Challenge :: Rewrite the material below as a numbered list with one line per item, skipping blank lines and leaving out the pictures.
[begin Entries shown]
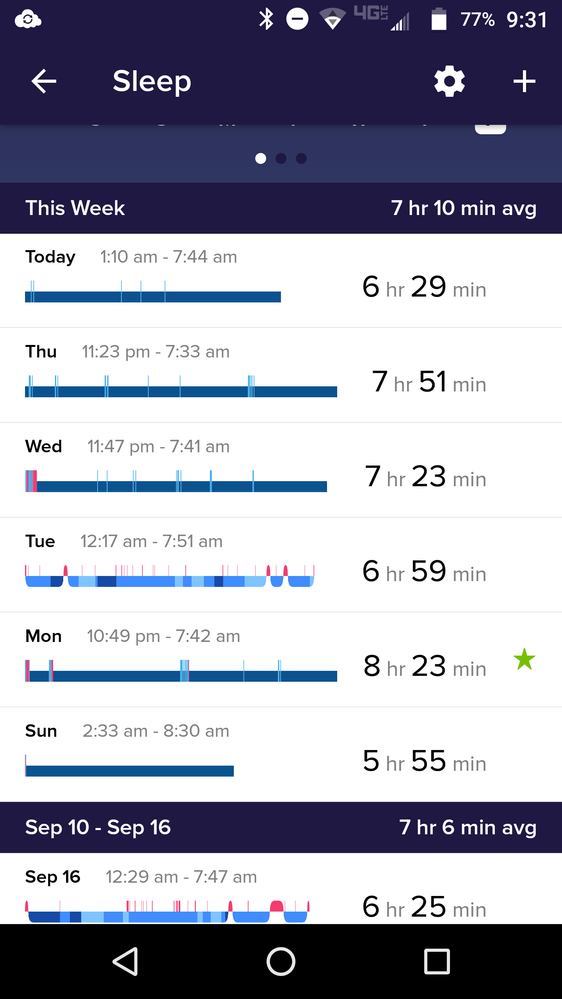The image size is (562, 999).
Task: Open Today's 6 hr 29 min sleep entry
Action: (281, 280)
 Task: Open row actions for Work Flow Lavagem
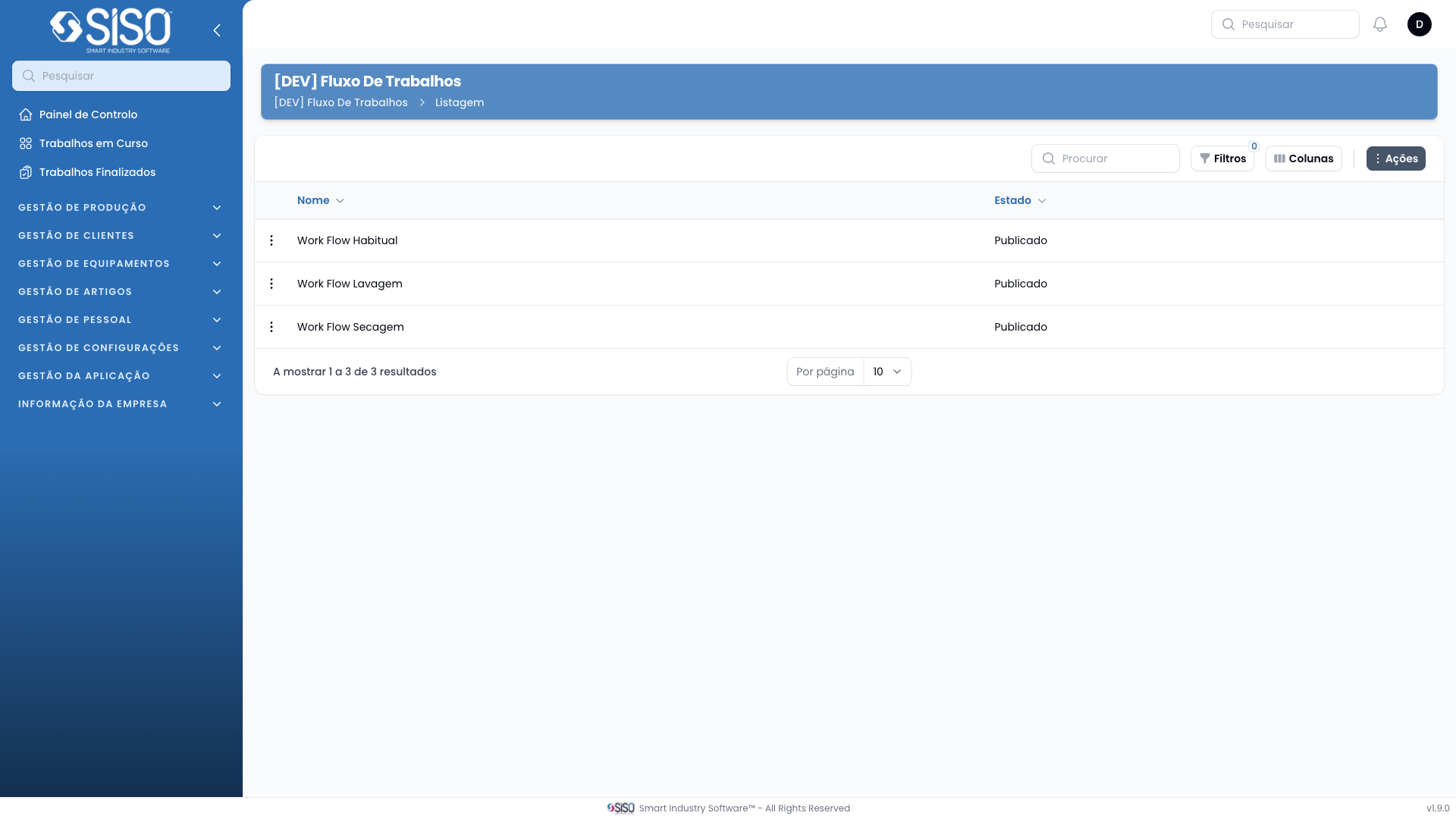271,284
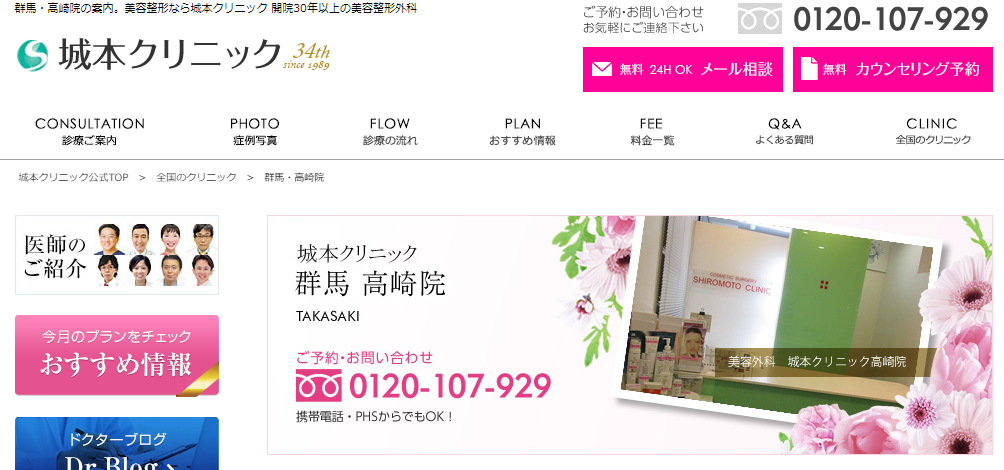
Task: Go to 全国のクリニック breadcrumb link
Action: click(197, 177)
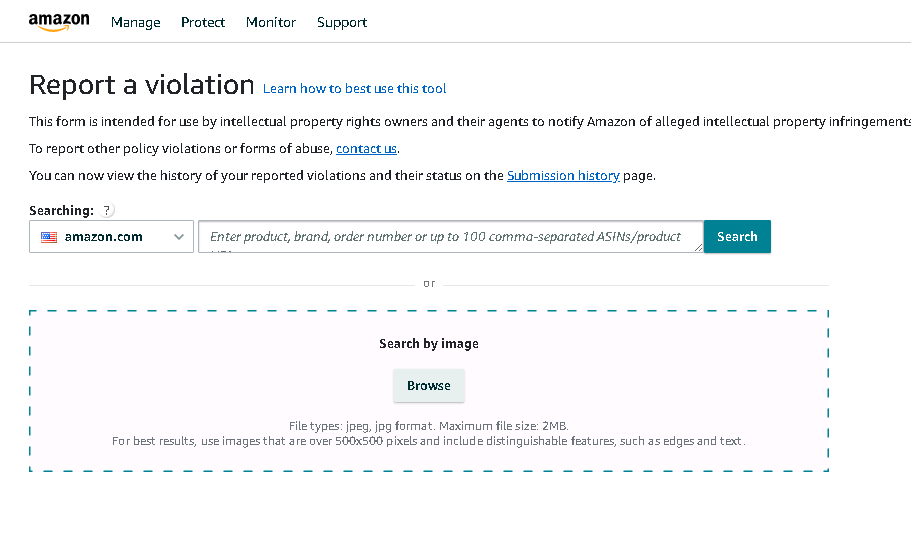
Task: Open the Manage menu
Action: tap(135, 22)
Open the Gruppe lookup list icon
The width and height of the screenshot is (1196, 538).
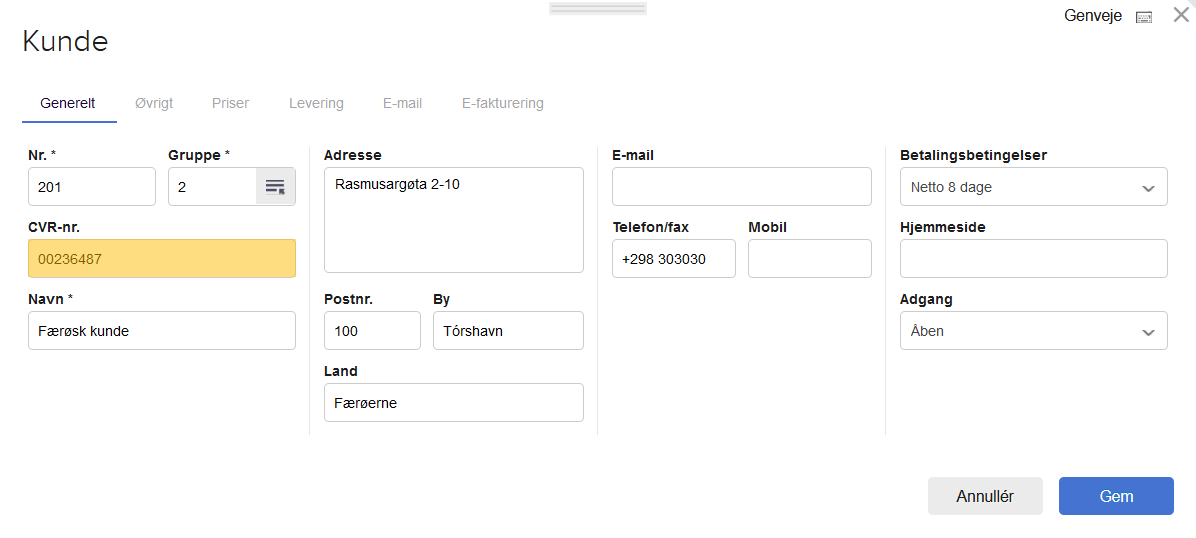pyautogui.click(x=275, y=187)
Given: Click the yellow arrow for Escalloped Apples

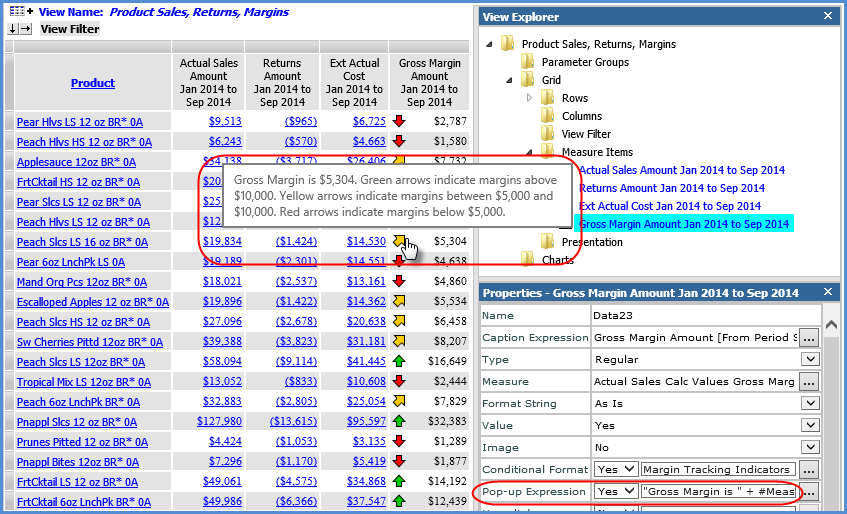Looking at the screenshot, I should click(399, 301).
[end Entries shown]
Solution ::
1. The image size is (562, 999).
2. Task: Open Today's 6 hr 29 min sleep entry
3. Action: (281, 280)
4.  Task: Open row actions for Work Flow Lavagem
5. 271,284
6. Task: Go to 全国のクリニック breadcrumb link
7. Action: click(197, 177)
8. Task: Open the Manage menu
9. Action: tap(135, 22)
10. Open the Gruppe lookup list icon
11. The width and height of the screenshot is (1196, 538).
12. pyautogui.click(x=275, y=187)
13. Given: Click the yellow arrow for Escalloped Apples
14. Looking at the screenshot, I should click(399, 301).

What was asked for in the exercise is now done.